Hofrat Friedrich von Hessing reiste 25-Mal nach Moskau und St. Petersburg
Wieder einen Volltreffer erzielte der Gögginger Geschichtskreis mit seiner Veranstaltung über das Leben und Wirken von Friedrich Hessing, im vollbesetzten Gartensaal der Hessingburg: Dr. Heinz Münzenrieder, früherer Augsburger Stadtdirektor und Hessing-Experte freute sich vor großem Haus, die „faszinierende Person Hessing“ mit Fakten und anschaulichen Anekdoten nahe zu bringen.
Dazu öffnete die frühere Geschichtskreisvorsitzende Helga Eberle – eine anerkannte Fotokünstlerin – ihre Schatzkiste. Selbst „alte“ Gögginger konnte sie mit Bildern überraschen, die bislang nicht zu sehen waren. Und für Heinz Münzenrieder ist „der Herr Hofrat“ – der die technische Orthopädie nicht nur in Deutschland revolutionierte und der weder eine höhere Schule noch eine Universität von innen sah – ein begnadeter Präzisionshandwerker mit großem sozialen Herzen und im Selbststudium erworbener detailliertester Kenntnisse der Physiologie.
Ein kleiner Schreiner wird königlicher Ritter
Der mit 1,47m Körpergröße kleine Hessing wurde der größte Pionier der Orthopädiegeschichte – Hessing kratzte am Berufsbild des an der Hochschule ausgebildeten Arztes und dies mit großen heilerischen und auch wirtschaftlichen Erfolgen.
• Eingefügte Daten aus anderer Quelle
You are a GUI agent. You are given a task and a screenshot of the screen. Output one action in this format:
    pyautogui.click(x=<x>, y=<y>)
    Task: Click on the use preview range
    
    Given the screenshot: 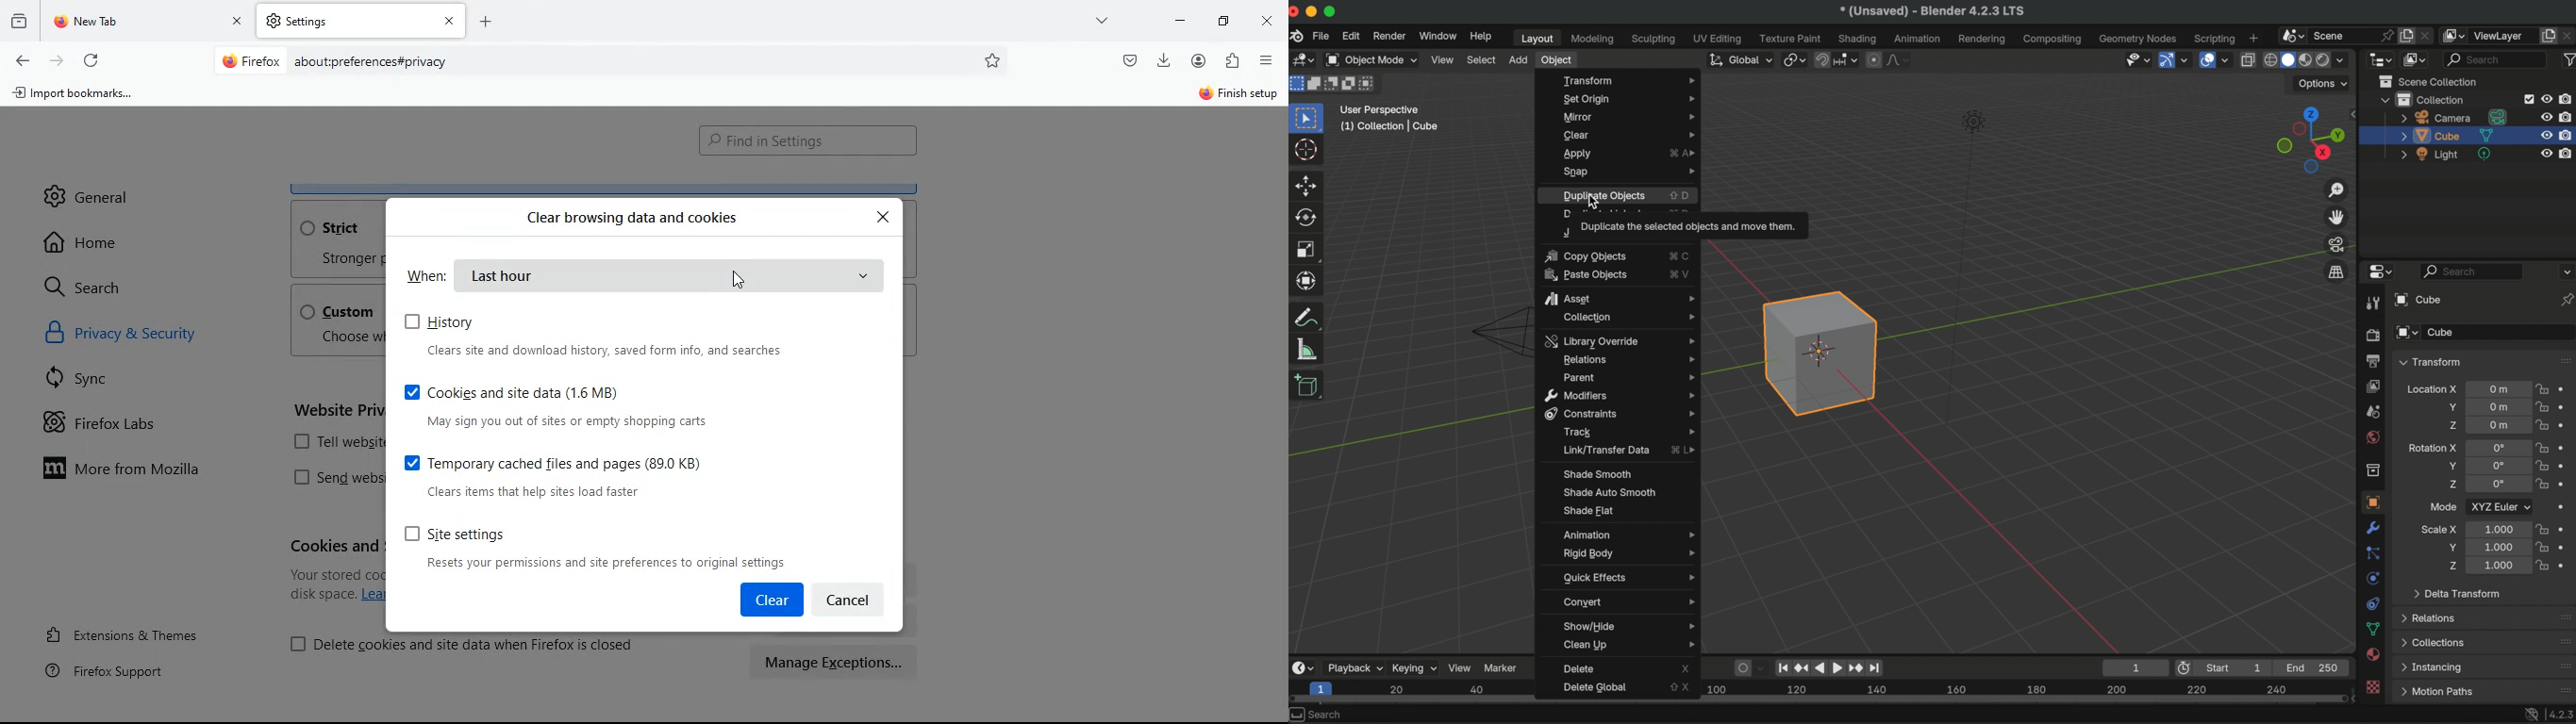 What is the action you would take?
    pyautogui.click(x=2187, y=668)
Dem amerikanischen Eisenbahnmilliardär Vanderbilt, der eine reich entlohnte Behandlung anfragte, kabelte er zurück: „Ich komme nicht nach Amerika – Der Weg von New York nach Göggingen ist ebenso weit wie umgekehrt…“ Er war – so Heinz Münzenrieder – ein Medizinmanager von einer Prägung, die es bislang noch nirgends gab: Der gelernte Schreiner und Orgelbauer Hessing aus Mittelfranken wurde von König Ludwig III. im Jahre 1913 in den Adelsstand erhoben und ging als Königlich Bayerischer Hofrat Friedrich Ritter von Hessing in die Medizingeschichte ein: Erst ein Nachruf im Jahre 1918 versuchte die neidvoll distanzierte Medizinergemeinde mit dem lediglich handwerklich vorgebildeten Orthopädiegenie zu versöhnen. Hessing starb hochbetagt im 80. Lebensjahr und hinterließ fünf Großimmobilen in Bayern und eine immer noch quicklebendige erfolgreiche Stiftung als Zentrum in Göggingen.
Vorsitzender Toni Resch dankte Heinz Münzenrieder und Helga Eberle – „beide sind Helden des Geschichtskreises“ für den Vortrag. „Hessing machte Göggingen in ganz Europa bekannt – allein 25-mal reiste er zu Vorträgen und Behandlungen nach Moskau und St. Petersburg – und ist immer bescheiden geblieben. Nicht wenigen Menschen mit kleinem Geldbeutel hat er geholfen, ohne große Rechnungen zu stellen“. Wilhelm Lunzner aus dem Vorstand der Hessing-Stiftung bestätigte, dass Hessings Biographie heute immer noch fasziniere und sich viele Mitarbeiter mit dessen Lebensleistung identifizieren können. Auch die faszinierende Hessingkirche bleibe mit dem Kurhaus ein Denkmal weit über Gögginger Grenzen hinaus.